Prendendo a riferimento quello che era stato fatto, con grande successo, tre anni prima in Val Venosta (dove visto il carico turistico e la richiesta di comoda mobilità si è scelto di non allargare la statale ma di potenziare la ferrovia) si è puntato ad un sistema ferroviario con treni ogni 30 minuti. Per fare questo sono stati necessari lavori di adeguamento delle stazioni e dell’intero tratto: infatti con il cadenzamento alla mezz’ora in tutte e due le direzioni, i treni si incrociano nelle stazioni previste teoricamente ogni 15 minuti ed un treno in ritardo farebbe aspettare anche il treno d’incrocio. Così, per guadagnare tempo, le stazioni di incrocio sono state ampliate per fare in modo che i treni vi possano entrare a 60 orari invece che a 20, è stato elaborato un nuovo sistema di segnalazione ed ulteriori lavori per garantire la sicurezza, costruiti i sottopassaggi e sistemati i marciapiedi, creati nuovi parcheggi per auto e biciclette, fermate per l’autobus e pensiline. In totale i lavori infrastrutturali sono costati 40 milioni di euro, coperti metà dalle Ferrovie dello Stato mentre il resto insieme alla spesa per i nuovi treni e le nuove stazioni è stato coperto dalla Provincia con una spesa finale di 112 milioni di euro.
A proposito di nuovi treni: costruiti in Svizzera, elettrici, con il piano ribassato e con grandi entrate ed uscite così che, grazie ai nuovi marciapiedi, garantiscono facile accesso a persone disabili, a genitori con bambini e viaggiatori con bagagli. Costruito per il trasporto regionale, le sue caratteristiche sono l’accelerazione di partenza, i freni d’alta qualità e la massa reale leggera; la velocità massima è di 160 Km orari e la capacità complessiva è di 405 posti a sedere e 631 posti in piedi.
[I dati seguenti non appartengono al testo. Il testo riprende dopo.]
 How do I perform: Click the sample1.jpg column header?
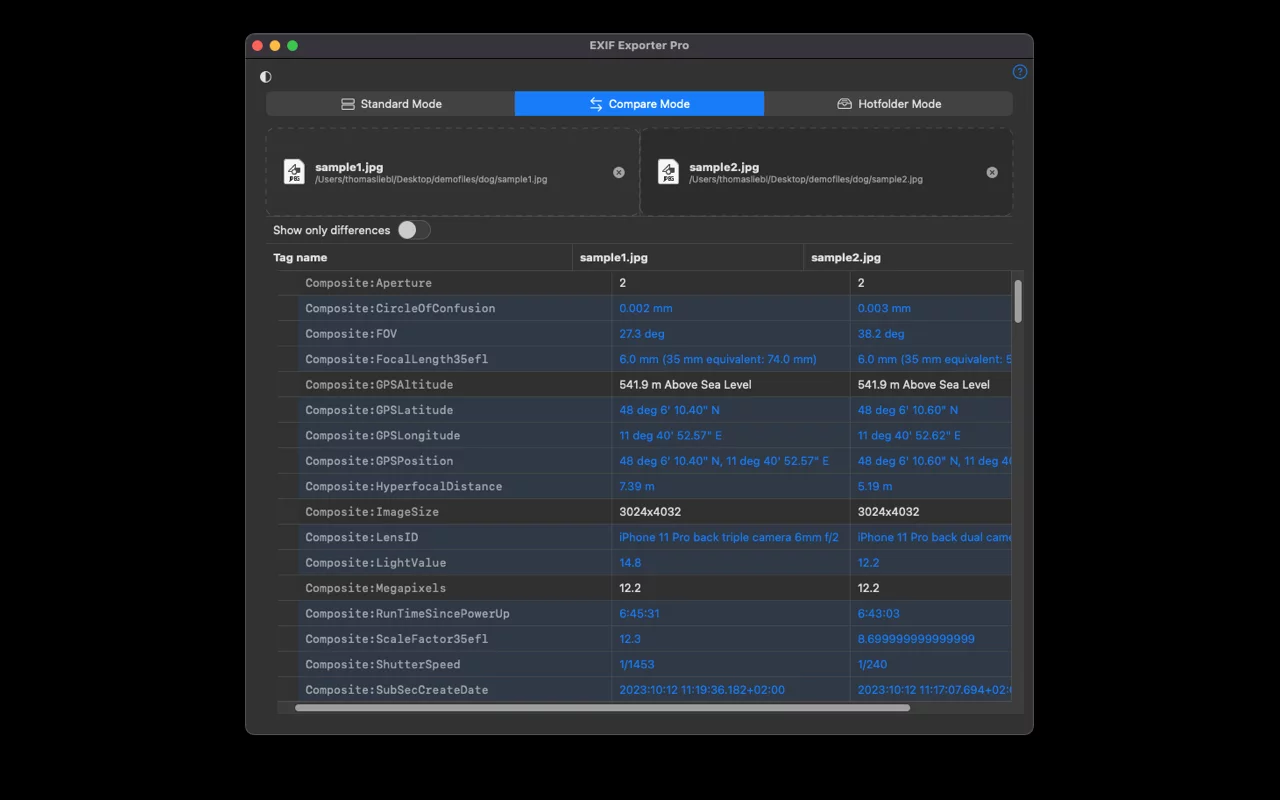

Con climatizzazione e sistemi d’informazione moderni, d’estate il treno offre posto per 120 biciclette (per la felicità dei turisti) e d’inverno la possibilità di montaggio temporaneo di porta sci.
Liberamente tratto da “Tempo e Ritmo” (edito dalla Provincia autonoma di Bolzano, Ripartizione Mobilità) e dalle informazioni di Wikipedia.